Марк перевернул его на спину, пощупал горло и сказал: -  Пульса нет. Совсем.
Оба врача, раскидав пюпитры и опустившись на колени, стали делать искусственное дыхание. Оцепеневшие, неподвижные Тициана и граф, которых не догадались выгнать, поскольку не обратили на них внимания, впервые присутствовали при такой странной вещи и ничего в ней не понимали, кроме очевидного ужаса того, что происходило на их глазах. Они не могли постичь, как могут так внезапно триумф, блеск и поцелуи смениться посиневшими губами и отрывистыми фразами, которыми перебрасывались мэтры: Ребра ломай! – А рана? – Да к черту рану!
Марк распорядился открыть окно, граф с грохотом поднял обе рамы. Пропитанный дождем воздух с улицы окутал их сырым покрывалом. Тициана испуганно посмотрела на окно.
- Есть, - сказал Марк, сдернул с арфы выцветший бархатный чехол, скомкал и подложил Сереже под голову. – Ничего нет сердечного? – обратился он к Гаспару.
Сережа пошарил руками по груди, согнул одну ногу и потянулся к стене. Его посадили и уперли затылком в стену. На уровне лица он видел сваленные пюпитры и ножки мебели. Он посмотрел на перепуганное лицо Тицианы и сказал ей: - Вот ты и королева.
- Привет, Луи Буонапарте, - ответила она.
- Больше в это не лезь. Не сбивай эффект. Просверкнула – всё.
-.Я поняла.
- Как невеста на выданье: показалась на балу – понравилась – вышла замуж. Всё!
- Я поняла, - повторила Тициана.
- У губернаторши что-нибудь есть. Она апоплексичная. Сбегай к тете Миллисент, попроси что-нибудь от сердца, – подтолкнув к двери Тициану, распорядился Шевардье.

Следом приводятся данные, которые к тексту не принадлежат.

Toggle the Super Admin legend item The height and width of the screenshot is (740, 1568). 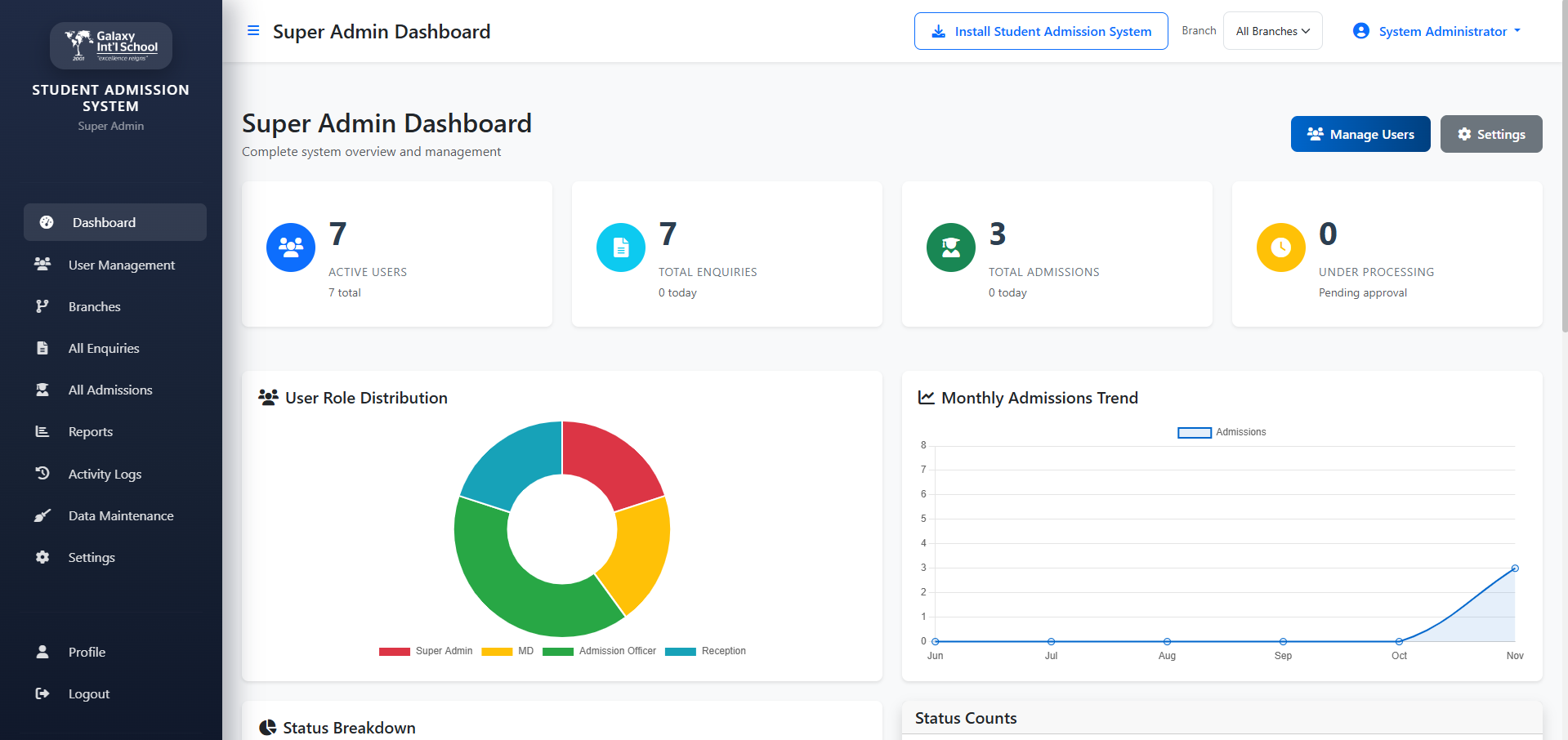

- Вот она сука-жизнь: веселился, прыгал, упал и умер, - сказал Марк, поднял с пола треуголку, отряхнул с нее пыль и паутину и помахал ею у сережиного лица. Поднялся с пола и захлопнул окно.
Тициана принесла таблетки и ландышевые капли; Шевардье накапал в стакан и дал Сереже выпить. А после накапал себе и Марку.
- Вот так, герой. Можешь идти изображать прокураторского пса.
- А что было? – спросил Сережа.
- Ой, что тут было! Тут такое было! Была остановка сердца и клиническая смерть.
Сережа помолчал и пощупал сердце.
- Бьется? – спросил Шевардье.
- Болит.
- Это мышца. Надавили.
- Принеси коньяку, - попросил Шевардье Гаспара. Граф держал дверь, в которую рвались оркестранты. Он впустил Сергея Сергеича, который вошел с беспечным видом, огляделся, разволновался и спросил, что происходит.
- Сынка твоего приводим в чувство!
- А что с ним?
- Понервничал немного. Кто-нибудь может мне сказать, кто придумал ехать на бал и изображать собаку?
- Я придумала, - виновато созналась Тициана. – Еще на Рождественских каникулах.
- А после Рождественских каникул не произошло ничего такого, вследствие чего следовало отменить участие?
- Не произошло, - сказал Сережа.
- Хамоватый у тебя парень, Серж. Непочтительный.
Стало слышно, что их ищут в коридорах. Без Гаспара и Сережи нельзя было начинать банкет.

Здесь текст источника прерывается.